Start of Supplied entries

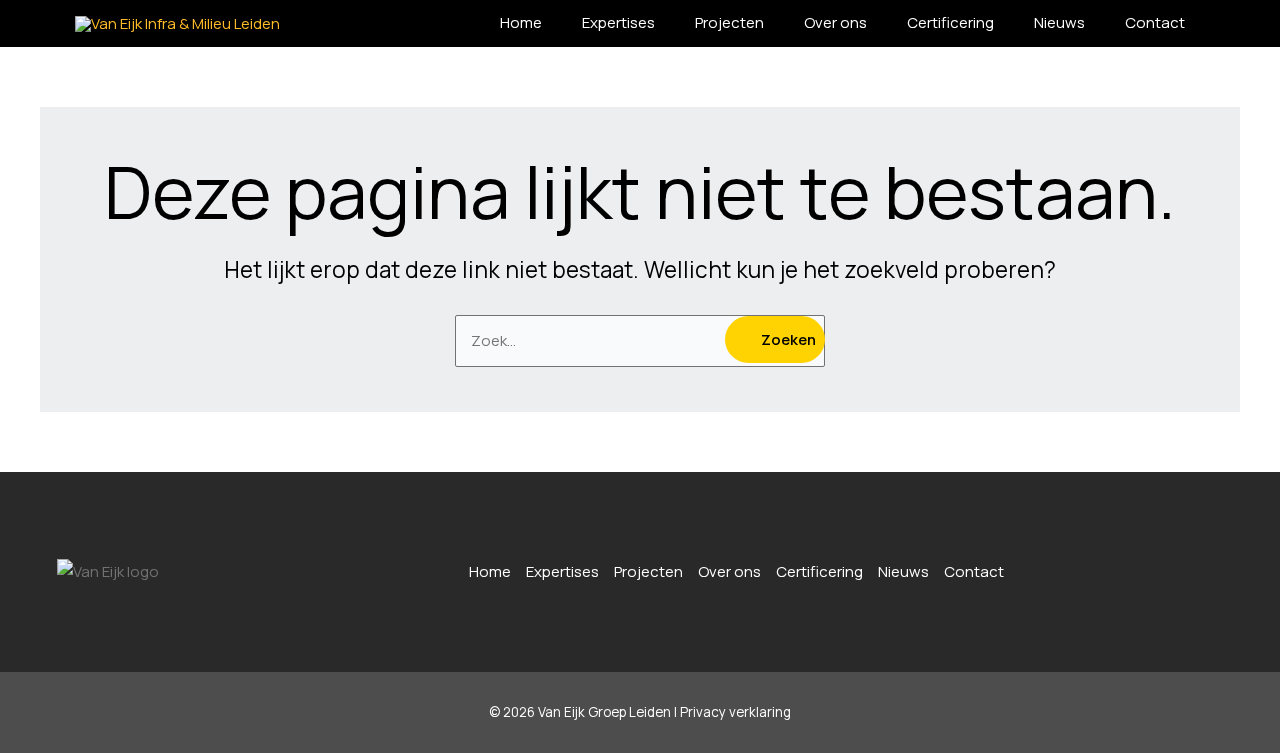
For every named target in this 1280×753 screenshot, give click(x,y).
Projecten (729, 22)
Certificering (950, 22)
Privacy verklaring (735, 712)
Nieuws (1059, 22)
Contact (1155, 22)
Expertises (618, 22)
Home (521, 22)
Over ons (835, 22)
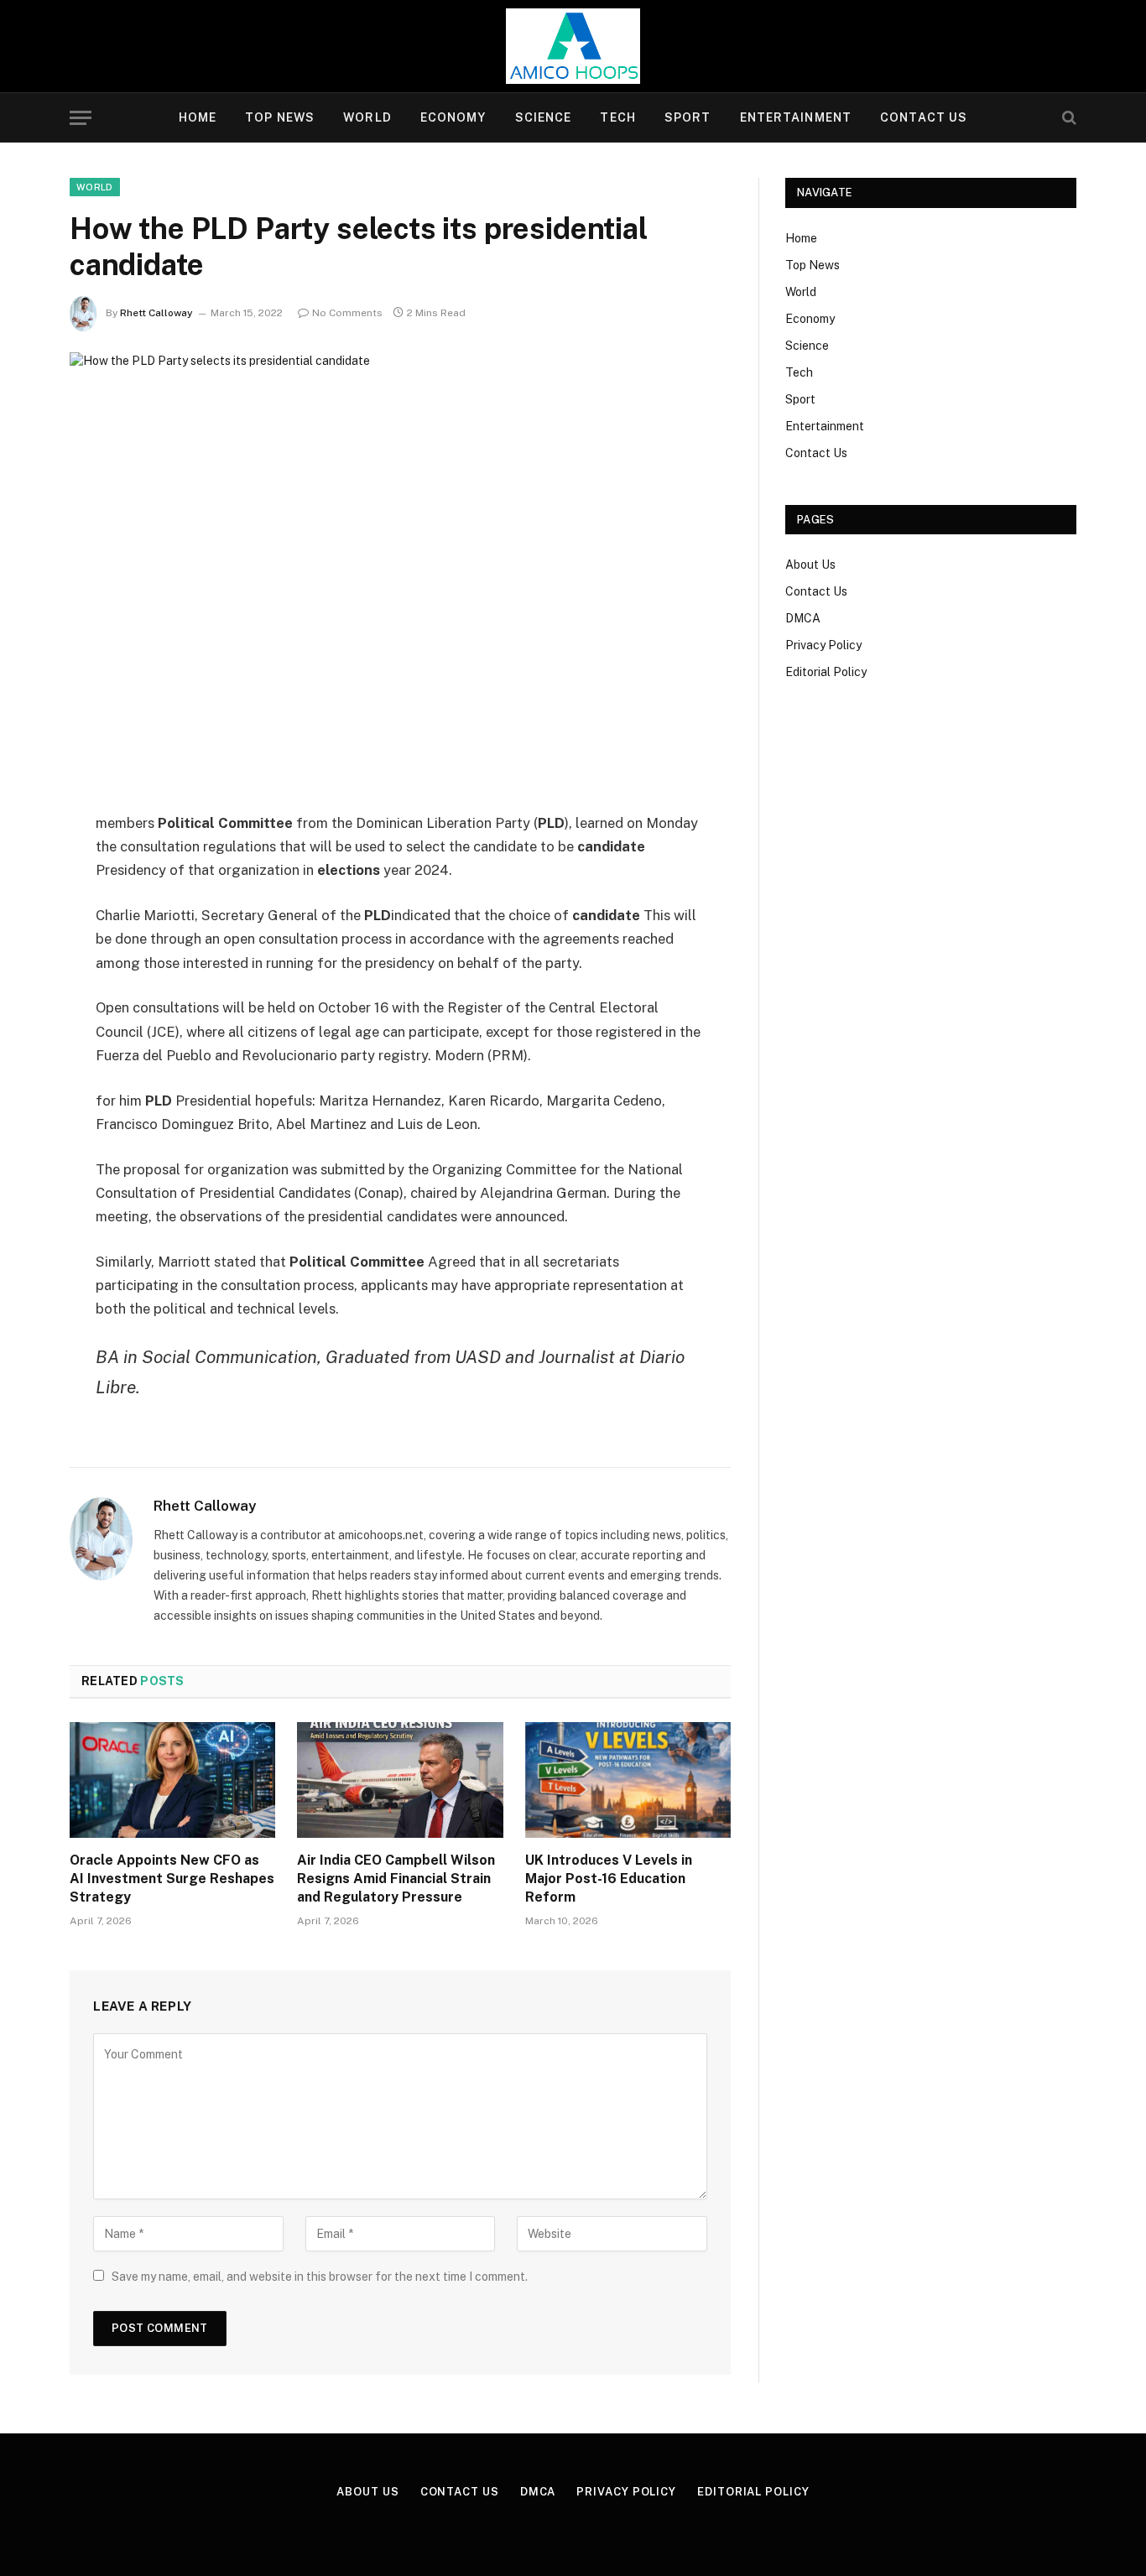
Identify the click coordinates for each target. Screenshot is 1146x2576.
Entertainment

End of Supplied entries

Brief.
Leave the pictures out and copy the rest of the data exactly.

Your response.
For every named target in this 1280×753 screenshot, give click(x,y).
Projecten (729, 22)
Certificering (950, 22)
Privacy verklaring (735, 712)
Nieuws (1059, 22)
Contact (1155, 22)
Expertises (618, 22)
Home (521, 22)
Over ons (835, 22)
Identify the click coordinates for each target. Screenshot is 1146x2576.
Entertainment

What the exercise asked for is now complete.